• **Objective**
Update the material below by changing every "Cancel button" to "Dismiss button" and keeping everything else the same.

• **Entries shown**
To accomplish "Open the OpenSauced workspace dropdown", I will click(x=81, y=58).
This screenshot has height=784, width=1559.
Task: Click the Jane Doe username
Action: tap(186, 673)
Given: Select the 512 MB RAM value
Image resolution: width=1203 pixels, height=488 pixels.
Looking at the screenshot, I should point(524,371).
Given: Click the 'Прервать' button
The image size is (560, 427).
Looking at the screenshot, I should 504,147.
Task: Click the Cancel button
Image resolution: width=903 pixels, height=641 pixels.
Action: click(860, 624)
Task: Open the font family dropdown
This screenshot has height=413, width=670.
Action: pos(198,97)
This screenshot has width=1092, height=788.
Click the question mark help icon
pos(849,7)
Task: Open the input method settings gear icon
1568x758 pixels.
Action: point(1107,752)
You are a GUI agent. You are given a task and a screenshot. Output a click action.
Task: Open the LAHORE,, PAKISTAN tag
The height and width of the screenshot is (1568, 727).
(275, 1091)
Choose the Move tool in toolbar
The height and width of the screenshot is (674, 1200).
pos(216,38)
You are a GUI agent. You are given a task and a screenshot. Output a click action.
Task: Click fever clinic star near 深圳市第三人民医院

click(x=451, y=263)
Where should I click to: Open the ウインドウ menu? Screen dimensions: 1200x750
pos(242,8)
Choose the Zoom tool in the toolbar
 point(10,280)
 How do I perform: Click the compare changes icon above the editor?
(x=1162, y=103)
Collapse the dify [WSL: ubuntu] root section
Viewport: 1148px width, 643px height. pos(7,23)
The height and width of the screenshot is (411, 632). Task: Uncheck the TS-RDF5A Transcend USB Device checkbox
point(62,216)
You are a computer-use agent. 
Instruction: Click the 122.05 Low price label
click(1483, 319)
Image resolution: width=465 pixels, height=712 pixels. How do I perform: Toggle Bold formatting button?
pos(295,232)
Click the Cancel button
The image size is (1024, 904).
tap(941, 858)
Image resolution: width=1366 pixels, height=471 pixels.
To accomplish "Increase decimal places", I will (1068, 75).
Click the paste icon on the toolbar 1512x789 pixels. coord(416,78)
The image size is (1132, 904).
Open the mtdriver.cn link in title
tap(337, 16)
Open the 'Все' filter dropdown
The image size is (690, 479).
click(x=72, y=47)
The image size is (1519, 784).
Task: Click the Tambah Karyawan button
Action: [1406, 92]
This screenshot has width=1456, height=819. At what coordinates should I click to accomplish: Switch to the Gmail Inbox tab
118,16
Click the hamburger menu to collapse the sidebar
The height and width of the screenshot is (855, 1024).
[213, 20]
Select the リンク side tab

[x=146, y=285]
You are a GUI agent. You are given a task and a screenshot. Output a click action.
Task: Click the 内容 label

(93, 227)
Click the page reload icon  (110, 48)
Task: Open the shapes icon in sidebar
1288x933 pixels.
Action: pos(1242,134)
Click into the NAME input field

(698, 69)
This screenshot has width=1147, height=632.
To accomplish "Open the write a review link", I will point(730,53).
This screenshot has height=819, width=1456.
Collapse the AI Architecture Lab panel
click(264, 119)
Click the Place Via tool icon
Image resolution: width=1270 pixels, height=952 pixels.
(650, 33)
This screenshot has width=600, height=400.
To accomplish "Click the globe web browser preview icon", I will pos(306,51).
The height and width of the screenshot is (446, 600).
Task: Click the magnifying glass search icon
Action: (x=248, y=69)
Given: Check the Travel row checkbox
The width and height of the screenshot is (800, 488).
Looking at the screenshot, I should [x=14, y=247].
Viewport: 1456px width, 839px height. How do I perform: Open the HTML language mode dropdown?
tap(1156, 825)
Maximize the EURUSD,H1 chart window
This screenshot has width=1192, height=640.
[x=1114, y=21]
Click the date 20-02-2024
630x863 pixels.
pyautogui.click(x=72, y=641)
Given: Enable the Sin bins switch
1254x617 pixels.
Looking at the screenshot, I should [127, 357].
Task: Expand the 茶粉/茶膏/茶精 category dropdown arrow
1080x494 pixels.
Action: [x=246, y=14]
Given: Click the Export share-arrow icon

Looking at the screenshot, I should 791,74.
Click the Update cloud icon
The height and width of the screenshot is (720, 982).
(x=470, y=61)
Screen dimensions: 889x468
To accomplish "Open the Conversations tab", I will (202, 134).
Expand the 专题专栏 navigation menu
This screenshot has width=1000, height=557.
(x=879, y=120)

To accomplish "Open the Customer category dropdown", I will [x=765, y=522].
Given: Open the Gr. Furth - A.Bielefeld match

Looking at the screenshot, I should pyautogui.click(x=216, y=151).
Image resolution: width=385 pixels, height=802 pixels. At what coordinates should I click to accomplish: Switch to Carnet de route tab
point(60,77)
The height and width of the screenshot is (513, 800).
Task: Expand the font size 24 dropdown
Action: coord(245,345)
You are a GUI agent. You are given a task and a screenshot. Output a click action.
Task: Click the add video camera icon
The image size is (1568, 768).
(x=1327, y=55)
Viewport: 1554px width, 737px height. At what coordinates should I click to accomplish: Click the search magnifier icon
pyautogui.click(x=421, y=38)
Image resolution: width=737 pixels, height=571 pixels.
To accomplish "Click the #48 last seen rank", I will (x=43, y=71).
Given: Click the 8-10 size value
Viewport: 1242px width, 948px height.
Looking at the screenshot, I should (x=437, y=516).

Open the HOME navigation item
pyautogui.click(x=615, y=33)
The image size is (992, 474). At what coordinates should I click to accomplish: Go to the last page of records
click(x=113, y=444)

• **Finished task**
To accomplish "Open the OpenSauced workspace dropdown", I will click(x=81, y=58).
This screenshot has height=784, width=1559.
Task: Click the Jane Doe username
Action: tap(186, 673)
Given: Select the 512 MB RAM value
Image resolution: width=1203 pixels, height=488 pixels.
Looking at the screenshot, I should point(524,371).
Given: Click the 'Прервать' button
The image size is (560, 427).
Looking at the screenshot, I should 504,147.
Task: Click the Dismiss button
Image resolution: width=903 pixels, height=641 pixels.
Action: click(860, 624)
Task: Open the font family dropdown
This screenshot has height=413, width=670.
Action: pos(198,97)
This screenshot has width=1092, height=788.
Click the question mark help icon
pos(849,7)
Task: Open the input method settings gear icon
1568x758 pixels.
Action: point(1107,752)
You are a GUI agent. You are given a task and a screenshot. Output a click action.
Task: Open the LAHORE,, PAKISTAN tag
The height and width of the screenshot is (1568, 727).
(275, 1091)
Choose the Move tool in toolbar
The height and width of the screenshot is (674, 1200).
pos(216,38)
You are a GUI agent. You are given a task and a screenshot. Output a click action.
Task: Click fever clinic star near 深圳市第三人民医院

click(x=451, y=263)
Where should I click to: Open the ウインドウ menu? Screen dimensions: 1200x750
pos(242,8)
Choose the Zoom tool in the toolbar
 point(10,280)
 How do I perform: Click the compare changes icon above the editor?
(x=1162, y=103)
Collapse the dify [WSL: ubuntu] root section
Viewport: 1148px width, 643px height. pos(7,23)
The height and width of the screenshot is (411, 632). Task: Uncheck the TS-RDF5A Transcend USB Device checkbox
point(62,216)
You are a computer-use agent. 
Instruction: Click the 122.05 Low price label
click(1483, 319)
Image resolution: width=465 pixels, height=712 pixels. How do I perform: Toggle Bold formatting button?
pos(295,232)
Click the Dismiss button
The image size is (1024, 904).
tap(941, 858)
Image resolution: width=1366 pixels, height=471 pixels.
To accomplish "Increase decimal places", I will (1068, 75).
Click the paste icon on the toolbar 1512x789 pixels. coord(416,78)
The image size is (1132, 904).
Open the mtdriver.cn link in title
tap(337, 16)
Open the 'Все' filter dropdown
The image size is (690, 479).
click(x=72, y=47)
The image size is (1519, 784).
Task: Click the Tambah Karyawan button
Action: [1406, 92]
This screenshot has width=1456, height=819. At what coordinates should I click to accomplish: Switch to the Gmail Inbox tab
118,16
Click the hamburger menu to collapse the sidebar
The height and width of the screenshot is (855, 1024).
[213, 20]
Select the リンク side tab

[x=146, y=285]
You are a GUI agent. You are given a task and a screenshot. Output a click action.
Task: Click the 内容 label

(93, 227)
Click the page reload icon  (110, 48)
Task: Open the shapes icon in sidebar
1288x933 pixels.
Action: pos(1242,134)
Click into the NAME input field

(698, 69)
This screenshot has width=1147, height=632.
To accomplish "Open the write a review link", I will point(730,53).
This screenshot has height=819, width=1456.
Collapse the AI Architecture Lab panel
click(264, 119)
Click the Place Via tool icon
Image resolution: width=1270 pixels, height=952 pixels.
(650, 33)
This screenshot has width=600, height=400.
To accomplish "Click the globe web browser preview icon", I will pos(306,51).
The height and width of the screenshot is (446, 600).
Task: Click the magnifying glass search icon
Action: (x=248, y=69)
Given: Check the Travel row checkbox
The width and height of the screenshot is (800, 488).
Looking at the screenshot, I should [x=14, y=247].
Viewport: 1456px width, 839px height. How do I perform: Open the HTML language mode dropdown?
tap(1156, 825)
Maximize the EURUSD,H1 chart window
This screenshot has width=1192, height=640.
[x=1114, y=21]
Click the date 20-02-2024
630x863 pixels.
pyautogui.click(x=72, y=641)
Given: Enable the Sin bins switch
1254x617 pixels.
Looking at the screenshot, I should [127, 357].
Task: Expand the 茶粉/茶膏/茶精 category dropdown arrow
1080x494 pixels.
Action: [x=246, y=14]
Given: Click the Export share-arrow icon

Looking at the screenshot, I should 791,74.
Click the Update cloud icon
The height and width of the screenshot is (720, 982).
(x=470, y=61)
Screen dimensions: 889x468
To accomplish "Open the Conversations tab", I will (202, 134).
Expand the 专题专栏 navigation menu
This screenshot has width=1000, height=557.
(x=879, y=120)

To accomplish "Open the Customer category dropdown", I will [x=765, y=522].
Given: Open the Gr. Furth - A.Bielefeld match

Looking at the screenshot, I should pyautogui.click(x=216, y=151).
Image resolution: width=385 pixels, height=802 pixels. At what coordinates should I click to accomplish: Switch to Carnet de route tab
point(60,77)
The height and width of the screenshot is (513, 800).
Task: Expand the font size 24 dropdown
Action: coord(245,345)
You are a GUI agent. You are given a task and a screenshot. Output a click action.
Task: Click the add video camera icon
The image size is (1568, 768).
(x=1327, y=55)
Viewport: 1554px width, 737px height. At what coordinates should I click to accomplish: Click the search magnifier icon
pyautogui.click(x=421, y=38)
Image resolution: width=737 pixels, height=571 pixels.
To accomplish "Click the #48 last seen rank", I will (x=43, y=71).
Given: Click the 8-10 size value
Viewport: 1242px width, 948px height.
Looking at the screenshot, I should (x=437, y=516).

Open the HOME navigation item
pyautogui.click(x=615, y=33)
The image size is (992, 474). At what coordinates should I click to accomplish: Go to the last page of records
click(x=113, y=444)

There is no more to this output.